When Hong Kong’s Legislative Council inducted its newly elected members on Wednesday, few were expecting a solemn affair. The vote early last month saw the election of several young activists who have ridden the rising tide of the pro-democracy movement in this semiautonomous Chinese territory, and who have not hesitated to voice their opposition to Beijing’s increasing political influence here.
For those anticipating political theater, the new generation of lawmakers did not disappoint. The inauguration requires a reading of an oath of office that demands fealty “to the Hong Kong Special Administrative Region of the People’s Republic of China” and its constitution, the Basic Law — strictures that could be interpreted as precluding liberal demands, such as the calls for Hong Kong’s “self-determination” or outright independence, that several of these maverick politicians champion. Their solution was simple: simply modify the oath, the more creatively the better.

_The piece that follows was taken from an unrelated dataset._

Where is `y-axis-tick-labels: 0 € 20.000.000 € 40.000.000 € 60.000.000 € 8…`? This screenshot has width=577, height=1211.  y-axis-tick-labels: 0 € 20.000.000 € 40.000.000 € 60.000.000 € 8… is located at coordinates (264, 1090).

The exercise veered dangerously close to farce. Lau Siu-lai, whose activism has included outspoken opposition to the government crackdown on outdoor food vendors — who are seen as symbols of grassroots local culture — chose to read it at exaggeratedly slow speed, saying one word about every 10 seconds.
Thirty-year-old Sixtus “Baggio” Leung, who heads the radical political party Youngspiration, pledged to serve the “Hong Kong Nation” (a term frequently wielded by Hong Kong’s separatists) and pronounced “China” as “Shina” — an old pejorative Japanese term for mainland China, as one reporter pointed out. He then ignored Legislative Council Secretary General Kenneth Chan’s demands to sit down and instead wrapped himself in a blue banner that proclaimed “Hong Kong Is Not China.”
His party colleague, 25-year-old Yau Wai-ching — who in recent weeks has elicited both praise and pearl-clutching for her frank remarks on apparently prurient matters — also pledged allegiance to the Hong Kong Nation and appeared to call the People’s Republic of China the “People’s Ref-cking of Shina.”
Others were less theatrical. Thirty-eight-year-old Eddie Chu, who ran on a platform opposing local corruption, simply concluded his oath by affirming “democratic self-determination” and proclaiming that “autocracy will die.” Twenty-three-year-old Nathan Law, a figurehead of the 2014 pro-democracy protests who is now the youngest lawmaker in Hong Kong’s history, treated the inauguration ceremony as a soapbox.
“This sacred ceremony has become a tool of the authorities trying to bend public opinion,” he said and proceeded to quote Indian revolutionary figure Mohandas Gandhi: “You can chain me, you can torture me, you can even destroy this body, but you will never imprison my mind.”
He said of the oath: “I will go through this necessary procedure, but it doesn’t mean I will bend and bow to absolute authority. I will never bear authority to the powers that be that kill the people. I will use my conscience to defend the Hong Kong people.”
Three lawmakers — Leung, Yau, and Edward Yiu, who refused to read the formal oath — saw their oath-taking rejected, according to the Hong Kong Free Press. They will apparently be given the chance to retake their pledges.